Smallest chain of consecutive integers not all coprime Let $t$ be a positive integer. What is the smallest $t$ for which we can find an integer $a$ such that each element of the set $\{a+1,a+2,\dots ,a+t\}$ is not coprime with all other elements of the set?
I think the answer is $t=17$, with $a=2183$, but I'm not sure. This is somewhat related to the discussion here.
 A: Yes, this is true.  I tried all $t \le 17$ and all $0 \le a \le 30030 = 2\times 3\times 5 \times 7 \times 11 \times 13$.
A: I am expanding on Robert Israel's answer.  I do not think there is a nice way to show that $t=17$ is the minimum without computer search.  Note that it suffices to check whether the required property holds for $a$ within $\left\{0,1,2,\ldots,p_n\#-1\right\}$, where $p_k$ is the $k$-th prime number, $n$ is the largest integer such that $p_n<t$, and $p_n\#$ is the primorial $$p_n\#=p_1\cdot p_2\cdot\ldots\cdot p_n\,.$$  That is because, if $\left\{a+1,a+2,\ldots,a+t\right\}$ satisfies the requirement, then the greatest common divisor of $a+i$ and $a+j$, for $i\neq j$ is either $1$ or divisible by some prime $p_j$ with $j\leq n$.  Thus, if $a$ meets the condition, then $a+p_n\#$ also does.
A: The OP has shown that $t\leqslant 17$. It remains to show that, of any 16 consecutive integers, at least one is coprime to the others.
Suppose the theorem is false; consider a counterexample. $S$.
Of $S$'s 16 consecutive integers, eight are odd. Let the lowest be $k$. Then the highest is $k+14$.
If $7\nmid k$, $7$ divides at most one odd member of $S$, so at least seven are coprime to $14$. Of these, $3$ divides at most three, $5$ divides at most two, $11$ divides at most one, and $13$ divides at most one. These would have to be all eight of $S$'s odd elements once each, for $S$ to be a counterexample.

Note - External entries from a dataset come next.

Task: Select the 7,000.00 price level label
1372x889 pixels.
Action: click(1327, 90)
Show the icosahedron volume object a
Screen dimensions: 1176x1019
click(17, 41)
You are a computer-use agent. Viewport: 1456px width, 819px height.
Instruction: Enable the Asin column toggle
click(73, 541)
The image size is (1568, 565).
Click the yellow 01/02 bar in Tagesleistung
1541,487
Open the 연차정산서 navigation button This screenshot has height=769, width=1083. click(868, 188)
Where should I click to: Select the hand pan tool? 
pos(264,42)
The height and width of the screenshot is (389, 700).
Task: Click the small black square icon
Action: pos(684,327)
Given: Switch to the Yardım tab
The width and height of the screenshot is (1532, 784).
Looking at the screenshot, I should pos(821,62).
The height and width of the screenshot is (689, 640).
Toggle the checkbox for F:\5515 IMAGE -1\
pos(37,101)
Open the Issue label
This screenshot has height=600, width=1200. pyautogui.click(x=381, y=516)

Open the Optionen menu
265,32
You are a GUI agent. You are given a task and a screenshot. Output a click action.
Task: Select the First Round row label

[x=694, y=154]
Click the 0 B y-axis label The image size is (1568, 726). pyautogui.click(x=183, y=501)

There are two possible arrangements of the multiples of $3$ and $5$: either $3\mid k$ and $5\mid k+14$, or vice versa. I consider the former; the latter is handled similarly. Then $5\mid k+4$, $3\mid k+6$ and $3\mid k+12$. The multiple of $13$ is coprime to the rest of $S$ unless $13\mid k+2$ and $k+15\in S$. The multiple of $11$ is coprime to the rest of $S$ unless $11\mid k+10$ and $k-1\in S$. But now $S$ has 17 integers $k-1,\dots, k+15$, contradiction.
If $7\mid k$, then $7\mid k+14$. Consider the six odd numbers $k+2,\dots,k+12$ in between.
Case 1. If $5\mid k+2$ and $3\mid k+4$ then $3\mid k+10$ and $5\mid k+12$, so this leaves only $k+6$ and $k+8$. Neither is divisible by any prime $p<11$, so for any other number $x$ sharing a prime factor with either, either $x\leqslant k+8-11=k-3$ or $x\geqslant k+6+11=k+17$; in each case $x\notin S$. Thus in this case both $k+6$ and $k+8$ are coprime to the other integers in $S$.
Case 2. Otherwise, of the six odd numbers $k+2,\dots,k+12$, at most three are divisible by $3$ or $5$, so at least three are not divisible by any prime $p<11$. $11$ divides at most one, $13$ divides at most one, leaving at least one not divisible by any prime $p<17$ and thus coprime to the other integers in $S$.